Writer Kat Tancock shares the life lessons she learned from leaning in on the ski hill
"Use old skills on new terrain, and learn new skills on old terrain," Walt Lattrell, my ski instructor, tells me as we cruise down a gentle warm-up run at Smugglers’ Notch Resort in Vermont.
It’s a lesson that would have come in handy on previous ski trips over the past few years, as I’ve gradually, painstakingly and with a great deal of mental anguish gone from what the ski industry calls a "never-ever" to someone who can reliably, if still cautiously, get down an intermediate run.
And while we’re talking about skiing, it’s a lesson that applies off the hill, too. Improving your skills and getting ahead, in skiing and in life, means pushing past nervousness, leaning in and asserting your confidence ‘ but it doesn’t have to mean recklessness.
"Goethe put it well: ‘Be bold and mighty forces will come to your aid,’" says Greg Dubord, assistant professor in the Department of Psychiatry at the University of Toronto. “Many people interpret their physiological arousal as a sign that there’s danger, but in many cases that’s a misconstrual. Courage can be defined as the willingness to experience physiology while carrying on.”
Step by step gets the job done
It’s been nine months since my last ski day, so Lattrell and I take things slowly as I warm up my legs and revive dormant technique. Vermont’s just had a big dump of snow and while it’s relatively warm out, just a few degrees below zero, we’re skiing through a winter wonderland: the chairlift cables are covered with a thick layer of hoarfrost and the tree branches are silhouettes of white. In other words, it’s eminently Instagram-able out, and the beauty of the surroundings is going a long way toward keeping me motivated.
Lattrell is big on the positive reinforcement, continually telling me how excellently I’m executing various skills, and while I know he’s doing it on purpose as a confidence builder, the truth is, it’s working. A lot of what makes me freeze up while skiing is a variant on imposter syndrome: I’m convinced that my so-called skills are anything but, and that while I might have competently executed the last, oh, 300 turns on the hill, I’ll surely miss the next one and go plunging over the side of a cliff.

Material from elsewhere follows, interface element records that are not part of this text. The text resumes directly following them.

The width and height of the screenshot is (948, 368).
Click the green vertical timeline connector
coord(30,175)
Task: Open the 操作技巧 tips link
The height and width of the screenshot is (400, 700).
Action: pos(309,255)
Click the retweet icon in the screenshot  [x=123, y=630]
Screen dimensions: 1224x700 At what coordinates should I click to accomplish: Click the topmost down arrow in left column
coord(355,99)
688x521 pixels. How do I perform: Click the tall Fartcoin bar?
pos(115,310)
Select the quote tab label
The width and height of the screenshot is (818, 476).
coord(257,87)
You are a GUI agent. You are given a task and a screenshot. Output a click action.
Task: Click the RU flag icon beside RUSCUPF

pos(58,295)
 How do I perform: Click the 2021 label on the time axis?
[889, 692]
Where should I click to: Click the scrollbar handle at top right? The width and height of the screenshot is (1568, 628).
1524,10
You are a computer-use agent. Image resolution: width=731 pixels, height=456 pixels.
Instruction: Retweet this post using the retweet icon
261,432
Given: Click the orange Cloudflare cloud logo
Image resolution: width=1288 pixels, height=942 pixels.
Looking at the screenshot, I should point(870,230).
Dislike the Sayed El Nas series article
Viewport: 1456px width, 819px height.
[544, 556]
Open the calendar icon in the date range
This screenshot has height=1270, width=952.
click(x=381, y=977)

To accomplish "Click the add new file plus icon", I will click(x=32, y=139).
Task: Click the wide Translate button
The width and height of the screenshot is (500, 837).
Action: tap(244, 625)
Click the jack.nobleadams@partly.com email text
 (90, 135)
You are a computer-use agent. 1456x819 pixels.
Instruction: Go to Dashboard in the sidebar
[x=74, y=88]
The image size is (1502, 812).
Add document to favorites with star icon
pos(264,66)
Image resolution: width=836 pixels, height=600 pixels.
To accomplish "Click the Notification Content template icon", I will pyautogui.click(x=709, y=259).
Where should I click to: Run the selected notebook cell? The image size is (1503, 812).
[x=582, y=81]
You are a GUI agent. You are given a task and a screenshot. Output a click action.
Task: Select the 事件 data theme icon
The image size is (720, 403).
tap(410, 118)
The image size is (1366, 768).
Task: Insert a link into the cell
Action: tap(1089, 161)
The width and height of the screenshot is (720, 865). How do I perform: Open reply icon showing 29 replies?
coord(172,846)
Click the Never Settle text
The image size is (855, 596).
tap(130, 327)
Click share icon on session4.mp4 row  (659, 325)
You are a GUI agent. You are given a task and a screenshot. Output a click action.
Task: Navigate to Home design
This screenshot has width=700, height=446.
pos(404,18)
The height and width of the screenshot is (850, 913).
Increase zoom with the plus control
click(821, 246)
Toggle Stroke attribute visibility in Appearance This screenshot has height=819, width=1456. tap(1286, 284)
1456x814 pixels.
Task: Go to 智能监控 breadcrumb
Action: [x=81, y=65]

Lattrell, in his research on teaching scaredy-cats like me, has found that the key with fearful skiers is often to help them learn to believe in their capabilities, and to bring them step-by-step through increasingly difficult skills and terrain, just enough that they’re challenged, rather than bored ‘ but not so much that the fear returns. Because the irony of learning to ski is that the more you lean back, the harder it is to move with any amount of grace or skill. And so we spend our entire two-hour lesson on day one doing laps on a green run, refining my technique and getting me eager to move on to the blues ‘ "where you belong," he says to me.
It’s the same incremental approach that I bring to big, scary work projects that feel overwhelmingly out of my skill set. While it’s important to recognize when something’s too big to handle, it’s all too common for people to mistake the trees for the forest ‘ to deem something out of their reach when in truth, all the pieces are doable, one by one. Realizing that it’s fear that’s the barrier means committing to trying, confronting anxiety and breaking things down into manageable steps. "Start on the bunny hill, not on Saudan Couloir," says Dubord, referring to a legendary steep run at Whistler-Blackcomb now called Couloir Extreme that I’ll be staying away from for the foreseeable future.
Build confidence here, there and everywhere
On my second day at Smugglers’ Notch, Lattrell and I head up Sterling Mountain, the resort’s paradise for intermediate skiers. We make our way down my first blue of the season (and, to tell the truth, one of my only blues ever) and while I’m nervous at first, especially on the narrower spots, we take breaks to enjoy the views and I’m soon enjoying myself. As the day goes on, Lattrell encourages me to play with new skills, and his enthusiasm translates into confidence, which has me weaving ‘ no falls! ‘ down a couple of slopes so steep, he calls them practically black diamonds. (I’m skeptical, but take the praise.) At the end of our lesson, despite a scary interlude practising skiing on bumps, I’m feeling good and accomplished, excited about the ski season ahead.
The next day, I wake up at Jay Peak, a Vermont resort just a stone’s throw from the Canadian border, and after fortifying with French toast, go to meet Craig Cimmons, director of the snowsports school. It’s warm out and snowing, and quiet on the mountain in the final lull before the Christmas rush. We take the tram to the summit and wait until everyone else has left before we start to meander down the mountain, taking our time to absorb the silence as thick, soft snow coats the trees and the ground.
As I take my last run of the day, I’m struck by two things. First, finally, I feel like I can actually ski, that I can claim this skill as my own, and that if I’m able to achieve this, then there can’t be anything else beyond my grasp. (The official term for this, notes Dubord, is self-efficacy, "the sense that one can complete tasks and reach goals" ‘ something that "can be increased through mastery experiences.") Second, that all the effort and pain was worth it: in the mountains in winter, I feel like I’m home.